His ears rang so badly that it took him a minute to realize it was over. He stood up slowly, and McCallister did the same.
Outside the windows, the island was smoking from a thousand craters, large and small. But no drones flew overhead.
The quiet was breathtaking.
“Everybody OK?” said Pete. He stood all the way up, carefully.
“I’m all right,” said Finn.
“Me, too,” said Stewart, although Pete could hear otherwise in his voice. The old man didn’t get up.
“Admiral?” Peter walked to him.
A dark patch of blood spread across his uniform. “I don’t think it’s anything serious.”
“Are you shot?”
“I don’t think so,” he said. “Broken glass. Hurts like the devil, and lots of blood, but I’ll be fine.”
Pete looked closely into the admiral’s eyes, looking for false bravado. While his body was bloodied, his eyes were steady and calm. Considerably calmer than Pete felt.
“Freeze!” Hana Moody suddenly burst through the door. She rapidly trained a pistol from Pete and the admiral to Finn, and back again. Her eyes stopped briefly on the admiral, confused by a stranger in admiral’s shoulder boards. Incredibly, Pete saw in her eyes deference to his rank. Her weapon looked foreign; Pete realized she must have scavenged it from one of the dead Typhon marines.
“Jesus Christ, Moody, how did you—?”
“I rushed to the door of the tower. Stayed pinned against it while you got the drones to do your dirty work.”
Her soaking-wet clothes were torn, her face dirty and bloody. As loud as it was inside the tower, Pete couldn’t imagine what it must have been like on ground level during the barrage.
She steadied the gun at Pete, but hesitated to point it at the admiral. “You’re all prisoners of war,” she said.
From the other side of the tower, Finn laughed out loud. “Our war is over,” he said. “You can put that thing away.”
“You’ve betrayed the Alliance,” she said. “And I’m going to see that you pay for it.”
Finn then did the one thing that guaranteed the most viscerally angry reaction. He laughed at her.
With a guttural cry of rage, she fired. Her aim was off, perhaps due to unfamiliarity with the Typhon gun, and she hit Finn in the shoulder.
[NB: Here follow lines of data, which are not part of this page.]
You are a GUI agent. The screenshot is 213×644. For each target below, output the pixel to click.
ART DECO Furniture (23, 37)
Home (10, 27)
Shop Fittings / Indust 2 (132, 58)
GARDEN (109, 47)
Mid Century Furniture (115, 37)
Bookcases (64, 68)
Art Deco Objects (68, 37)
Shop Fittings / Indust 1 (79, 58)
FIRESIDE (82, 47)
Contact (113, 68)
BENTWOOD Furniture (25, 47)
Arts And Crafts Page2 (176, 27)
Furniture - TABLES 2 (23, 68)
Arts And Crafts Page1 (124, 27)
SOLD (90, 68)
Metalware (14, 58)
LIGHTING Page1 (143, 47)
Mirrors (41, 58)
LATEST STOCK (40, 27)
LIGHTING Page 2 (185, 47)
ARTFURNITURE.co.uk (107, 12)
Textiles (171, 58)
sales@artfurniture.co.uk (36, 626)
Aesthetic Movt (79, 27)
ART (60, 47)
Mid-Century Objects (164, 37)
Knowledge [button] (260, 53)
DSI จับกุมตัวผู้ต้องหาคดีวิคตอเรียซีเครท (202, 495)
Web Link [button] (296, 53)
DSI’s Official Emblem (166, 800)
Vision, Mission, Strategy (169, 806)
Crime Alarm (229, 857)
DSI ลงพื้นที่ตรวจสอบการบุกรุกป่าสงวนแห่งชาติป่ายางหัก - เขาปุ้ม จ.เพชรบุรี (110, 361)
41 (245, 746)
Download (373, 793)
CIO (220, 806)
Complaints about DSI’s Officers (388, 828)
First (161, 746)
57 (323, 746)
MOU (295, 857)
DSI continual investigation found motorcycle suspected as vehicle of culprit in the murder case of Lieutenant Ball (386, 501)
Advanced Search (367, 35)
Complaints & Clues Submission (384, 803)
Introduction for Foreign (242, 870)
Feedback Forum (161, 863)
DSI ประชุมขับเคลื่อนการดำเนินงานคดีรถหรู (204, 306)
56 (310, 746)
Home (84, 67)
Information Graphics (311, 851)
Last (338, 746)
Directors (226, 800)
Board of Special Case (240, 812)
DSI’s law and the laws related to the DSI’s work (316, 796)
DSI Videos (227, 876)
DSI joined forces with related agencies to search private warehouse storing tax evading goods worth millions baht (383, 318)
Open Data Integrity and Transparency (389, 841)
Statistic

He spun to the ground with a grunt.
She trained the gun on Pete, the only man now standing in the tower. “Have you got anything to say?”
“I’ll do whatever you want,” said Pete, trying to exaggerate the panic in his voice. “But we’ve got to help the admiral!”
Her eyes darted to Stewart. “What’s wrong with him? Who is he?”
“He’s been hit!” said Pete, trying to add to her confusion and doubt. “They shot the admiral!” He knelt down as if to aid him.
As he did, he reached in his pocket.
Moody looked away, just for a moment, to the graying admiral covered in blood. Maybe she thought he could be her ally, a supporter of her crusade for the Alliance. Even wounded, he was the portrait of high-ranking dignity, with his gray hair and weathered face. Maybe she thought Pete and Finn had taken him prisoner up there in the tower. Whatever she thought, his presence was enough to distract her for just a moment. It was long enough for Pete to withdraw his nine-millimeter pistol, and fire a shot.
He hit her in the thigh. She spun around even as she was trying to raise her gun, but Pete fired again, this time hitting her square in the chest. She stared at him, stunned, eyes wide open, but still on her feet, still with the pistol in her hand.
Pete stood, took a moment to aim, and fired a third shot, into her chest.
She fell to the glass-covered carpet of the tower floor, dead.